We read the paper by Ostenfeld et al. with interest. The authors reported that use of systemic glucocorticoids does not correlate with risk of colorectal cancer. To clarify this issue in a Taiwanese population, we conducted a cohort study to explore whether there is an association between glucocorticoids use and risk of colorectal cancer by analysing the database from the Taiwan National Health Insurance programme.
The details of the insurance programme can be found in a previous study. In this cohort study, oral use, injection use and topical use of glucocorticoids were included.
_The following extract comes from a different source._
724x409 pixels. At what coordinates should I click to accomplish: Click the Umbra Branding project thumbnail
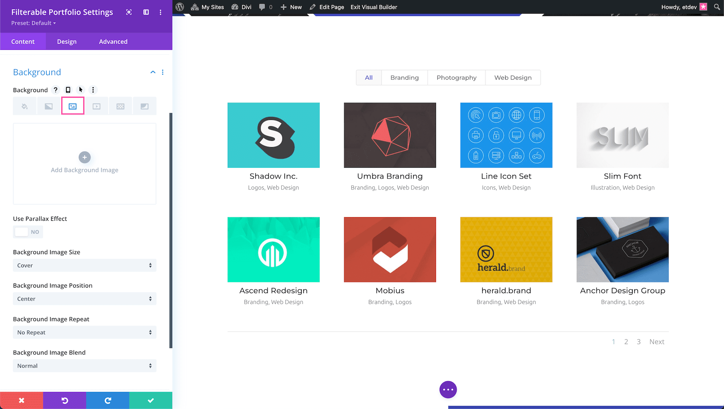(389, 135)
In total, 131 794 subjects aged 20 years or older with ever use of glucocorticoids were selected as the case group from 2000 to 2002 (57 525 men and 72 177 women, mean age [standard deviation] = 42.44 [15.23] years) and 131 794 subjects without glucocorticoids use were matched with gender and age as the control group.
Both groups were followed up to determine the incidence of colorectal cancer (ICD-9 codes 153 and 154) until the end of 2007. If any cancer was diagnosed before the date at which cases and controls were identified, these subjects were excluded from this study. To reduce biased results, those who had ever used glucocorticoids only within 1 year before the date of diagnosing colorectal cancer or who had ever used glucocorticoids before the date of cases identified were also excluded from this study.
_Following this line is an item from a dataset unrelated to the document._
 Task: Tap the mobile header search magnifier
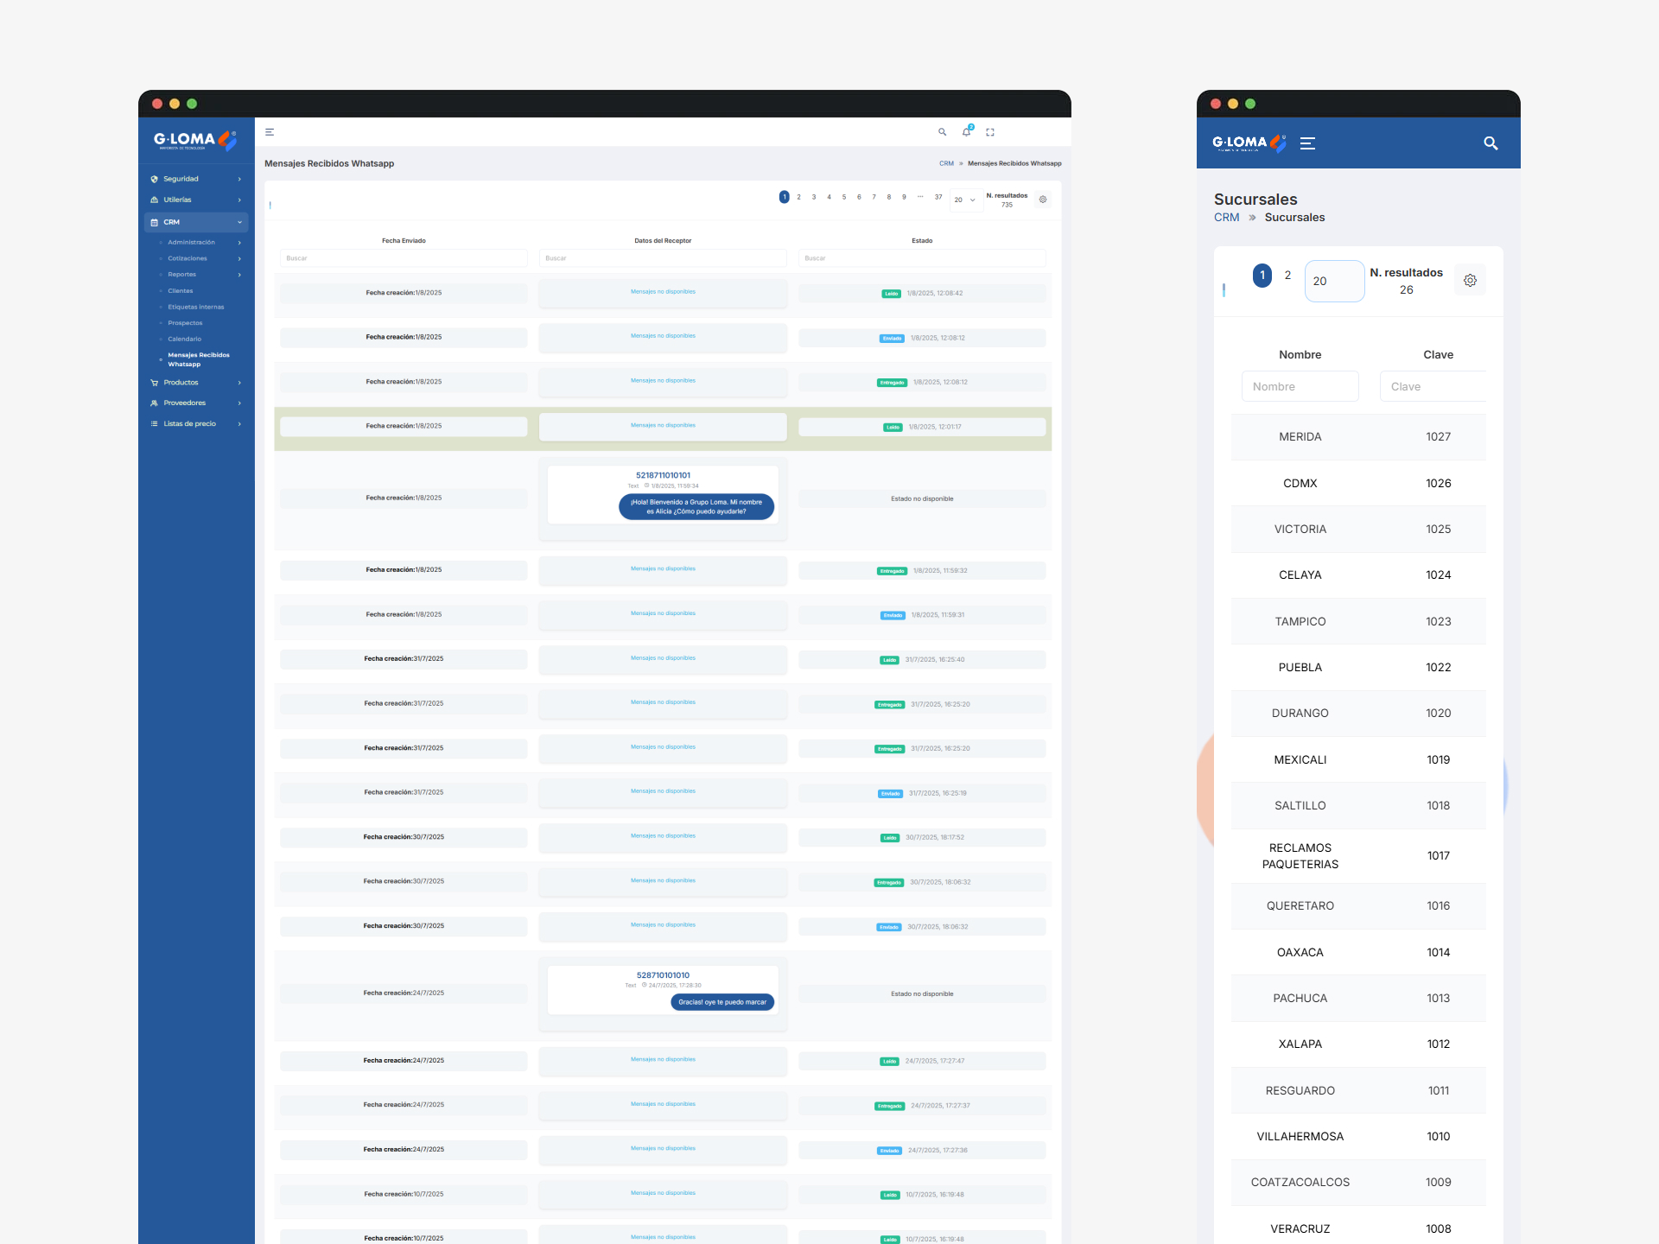click(x=1491, y=143)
The case group had higher incidence of colorectal cancer than the control group, with statistical significance (1.16 vs. 0.81 per 1000 person-years, 95% CI = 1.30, 1.58).
Similarly, there was also a significant difference of incidence between the case group and the control group in both gender or in three age groups (Table 1).
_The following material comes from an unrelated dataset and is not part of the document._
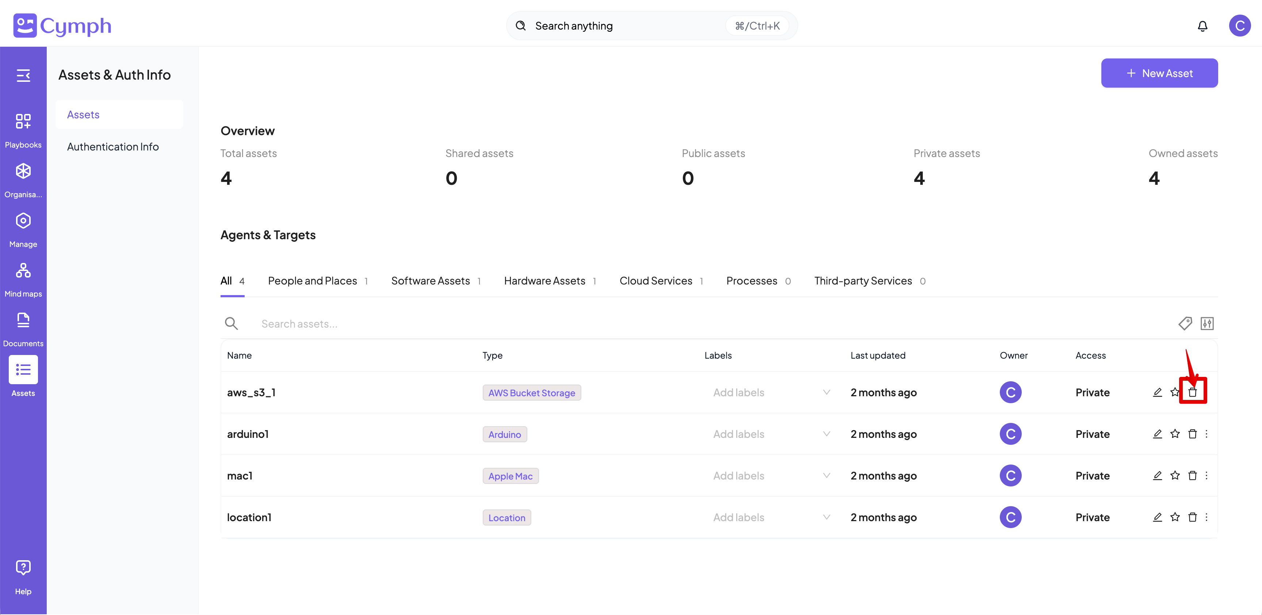
Task: Star the mac1 asset as favorite
Action: pos(1175,475)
|Variable||Never use N = 131 794||Ever use N = 131 794||Incidence rate ratio (95% CI)a|
|All||692||0.81||996||1.16||1.43 (1.30, 1.58)|
|Men||373||0.98||538||1.42||1.45 (1.27, 1.65)|
|Women||319||0.67||458||0.96||1.43 (1.24, 1.65)|
|20–39||97||0.23||162||0.39||1.68 (1.31, 2.16)|
|40–64||339||0.47||492||1.44||3.05 (2.66, 3.51)|
|65–84||256||2.68||342||3.60||1.34 (1.14, 1.58)|
Sidler et al. reported that colorectal cancer cells produce immunoregulatory glucocorticoids in vitro, which further suppress activation of the immune system. Therefore, cancer can escape from the immune surveillance of the host. In this present study, subjects with ever use of glucocorticoids have a 1.4-fold increased risk of developing colorectal cancer.
This means that glucocorticoids use may also suppress activation of the host's immune system. Hence, the colorectal cancer cells can escape from immune surveillance clinically. As there is a conflicting result between Ostenfeld et al. and our studies, further exploration is needed to confirm the role of glucocorticoids use on risk of colorectal cancer.